> **Cosa fare**
**A)** Aggiorna il brano sulla divisione ereditaria: riscrivi la parte che inizia con le parole "Procedendo nell’ordine logico" e si chiude dopo "erede di Lu.", mettendo "pronuncia" al posto di "sentenza".
**B)** Prosegui il brano sulla divisione ereditaria dopo l'ultima frase riportata.

> **Brano**
☆ ☆ ☆ ☆

Procedendo nell’ordine logico ad esaminare innanzitutto l’impugnazione proposta dai G. avverso la sentenza n. 307/2003, i Giudici ritenevano: a) la legittimazione ad causam dell’attrice la quale aveva affermato di essere erede di Lu.

G. e poi, nel corso del giudizio, aveva dato anche la prova di tale qualità con la dichiarazione dell’accettazione dell’eredità e della denuncia di successione, seppure quest’ultima non fosse necessaria; b) i figli di Gh.Lu. non erano litisconsorti necessari avendo rinunciato all’eredità, che non avevano mai accettato, posto che la M. aveva formulato la dichiarazione di accettazione con beneficio di inventario in nome proprio e non come rappresentante dei figli allora minorenni; c) seppure con formulazione infelice, la domanda di divisione era contenuta nell’atto di citazione laddove la richiesta di rilascio del bene era subordinata alla individuazione dello stesso che non poteva non seguire che allo scioglimento della comunione e all’accertamento della comoda divisibilità dell’immobile; le conclusioni rassegnate all’udienza del 24 settembre 2002 non integravano una domanda nuova ma costituivano esplicitazione di quanto già introdotto in causa sin dall’inizio; d) il Tribunale, nel disporre l’estrazione a sorte, non era incorso nel vizio di ultra petizione denunciato con riferimento al fatto che l’attrice aveva chiesto l’assegnazione del bene, non essendo tale istanza vincolante per il giudice, il quale aveva pronunciato comunque nell’ambito dell’oggetto della domanda di divisione; e) che non poteva accogliersi la richiesta degli appellanti di procedere, ai sensi dell’art. 1115 cod. civ. all’estinzione del credito di M. per le somme erogate per l’acquisto del terreno e della costruzione dell’immobile, posto che tale norma presuppone che le spese siano fatte dai comproprietari per la conservazione e il godimento della cosa comune, quando nella specie le somme sarebbero state versate prima dell’acquisto del terreno che fu intestato agli altri due fratelli che ebbero ad acquistare l’immobile ex art. 934 cod. civ.; al momento dell’erogazione dei suddetti importi la cosa non sarebbe stata ancora comune nè era risultata provata l’esistenza di un accordo in base al quale Lu. e L. si sarebbero obbligati al rimborso in favore di M..

Nell’accogliere l’impugnazione della M., la sentenza riteneva non sconveniente ma funzionale al diritto di difesa l’affermazione con cui, nel contrastare l’opposizione alla divisione formulata dai G. che avevano iscritto ipoteca giudiziale in virtù di un credito riconosciuto da un lodo arbitrale, il difensore della M. aveva dedotto che nel lodo mancava la statuizione di condanna che era stata scritta arbitrariamente dall’avv. B. dopo che egli "ha ottenuto, non è dato sapere in che modo,una formula esecutiva".

☆ ☆ ☆ ☆

> **Dati forniti**
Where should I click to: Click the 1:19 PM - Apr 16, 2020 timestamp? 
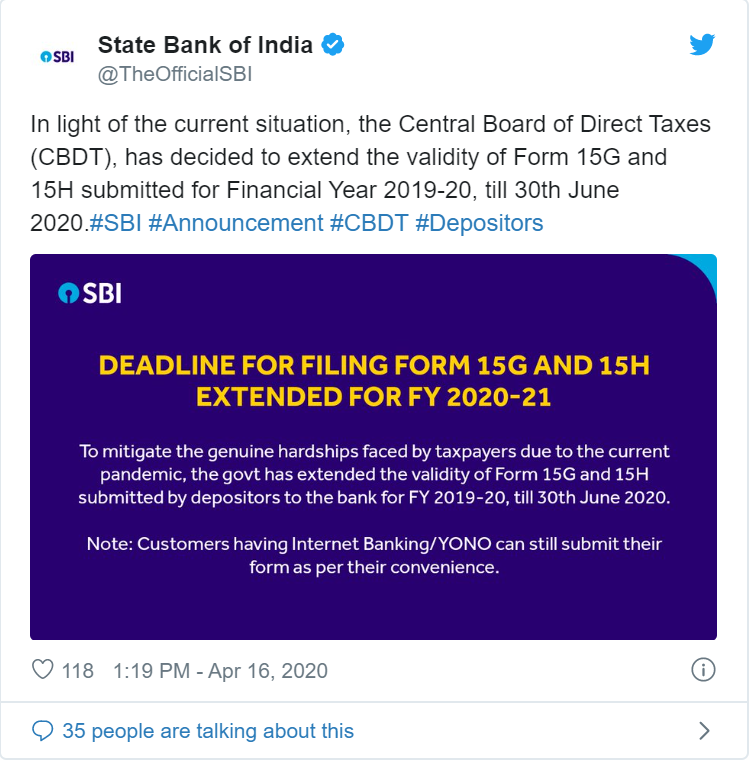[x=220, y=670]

☆ ☆ ☆ ☆

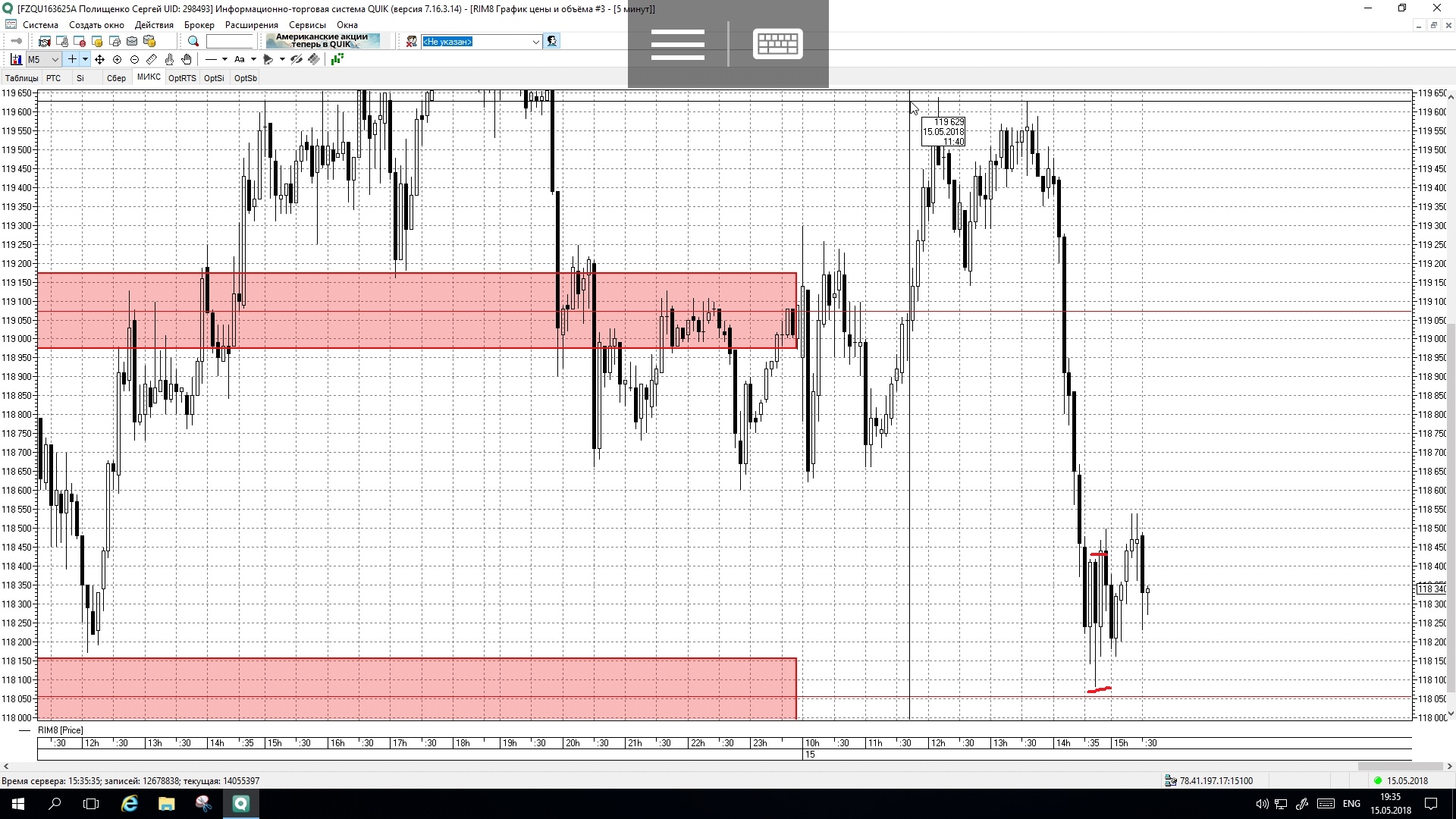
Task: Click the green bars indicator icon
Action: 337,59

☆ ☆ ☆ ☆

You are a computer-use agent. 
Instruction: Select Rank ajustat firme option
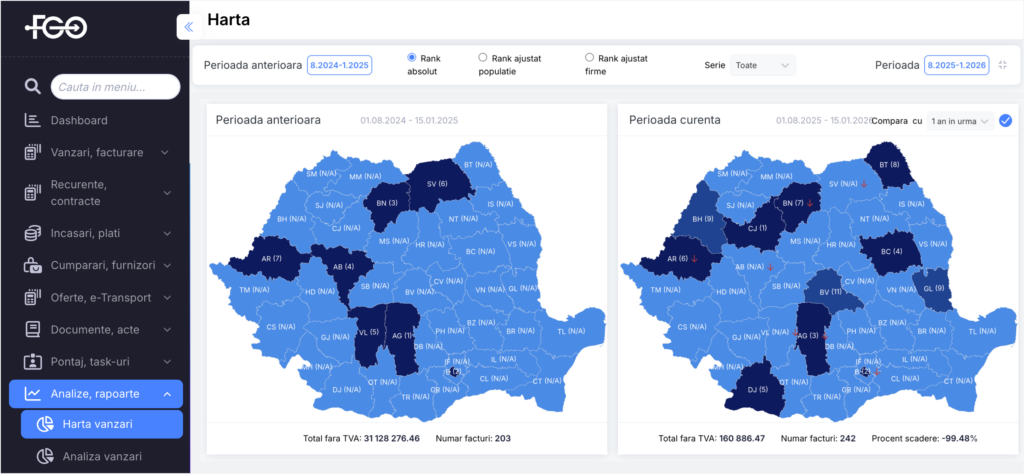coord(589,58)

☆ ☆ ☆ ☆

> **Soluzioni**
**A)**
Procedendo nell’ordine logico ad esaminare innanzitutto l’impugnazione proposta dai G. avverso la pronuncia n. 307/2003, i Giudici ritenevano: a) la legittimazione ad causam dell’attrice la quale aveva affermato di essere erede di Lu.

**B)**
Nel regolare le spese del doppio grado i Giudici procedevano alla liquidazione anche di quelle relative alla fase conclusasi con la prima sentenza che l’aveva riservata al definitivo e, pur osservando che la M. avverso tale statuizione non aveva proposto impugnazione, la riforma, seppure parziale di quella decisione, aveva comportato il potere del giudice di ridefinire il complessivo regolamento delle spese, dovendo considerarsi tale sentenza definitiva.

Infine, secondo i Giudici, i G. dovevano essere considerati soccombenti in relazione alla domanda di divisione: poteva, peraltro, procedersi a una compensazione parziale, tenuto conto dell’esito della controversia relativa all’estrazione a sorte (sfavorevole alla M.) e del giudizio di gravame che ha visto le parti in posizione di reciproca soccombenza.

2.- Avverso tale decisione propongono ricorso per cassazione l’avv. B.G.B. in proprio nonchè G.L. e G.M. sulla base di sette motivi.

Resiste con controricorso l’intimata, depositando memoria illustrativa.

Motivi della decisione

Preliminarmente va disattesa l’eccezione di inammissibilità del ricorso proposto anche in proprio dall’avv. G.B. B., sollevata dal Procuratore Generale, atteso che, in relazione all’istanza di cancellazione di frasi sconvenienti od offensive – ove concerna frasi rivolte al solo difensore – è da ritenersi la legittimazione autonoma del difensore, che è il soggetto interessato a fare valere con l’impugnazione eventuale vizi della decisione che su di essa abbia pronunciato (Cass. 12134/1991), vizi che nella specie sono stati dedotti con il sesto motivo di ricorso.

1.1.- Il primo motivo, lamentando violazione del disposto di cui all’art. 360 c.p.c., n. 3 e n. 5 nonchè omessa o carente e contraddittoria motivazione, denuncia l’insanabile contrasto tra le affermazioni della Corte che, dopo avere affermato "la legittimazione ad agire della M. nel momento in cui ha proposto la domanda volta a vedersi riconosciuta la sua qualità di erede al fine di entrare in possesso dei beni ereditari, si fondava all’evidenza sulla sua mera affermazione di essere erede di Gh.Lu.", successivamente aveva poi rilevato l’equivoco in cui erano incorsi gli appellanti G. "di considerare la prova della qualità di erede di chi agisce in petizione di eredità rilevante non già sul merito della azione ma sulla legittimazione ad agire".

Censura, quindi, la decisione gravata che, in relazione alla domanda di scioglimento della comunione, aveva omesso di verificare la legittimazione ad agire, posto che l’attrice avrebbe dovuto dimostrare il titolo di proprietà che derivava dalla successione del marito e che fosse idoneo a escludere i figli: il Giudicante avrebbe dovuto accertare in capo all’istante la titolarità del diritto nella misura richiesta.

1.2. – Il motivo è infondato.

Occorre premettere che la legittimazione ad agire costituisce una condizione dell’azione diretta all’ottenimento, da parte del giudice, di una qualsiasi decisione di merito, la cui esistenza è da riscontrare esclusivamente alla stregua della fattispecie giuridica prospettata dall’azione, prescindendo, quindi, dalla effettiva titolarità del rapporto dedotto in causa che si riferisce al merito della causa, investendo i concreti requisiti di accoglibilità della domanda e, perciò, la sua fondatezza.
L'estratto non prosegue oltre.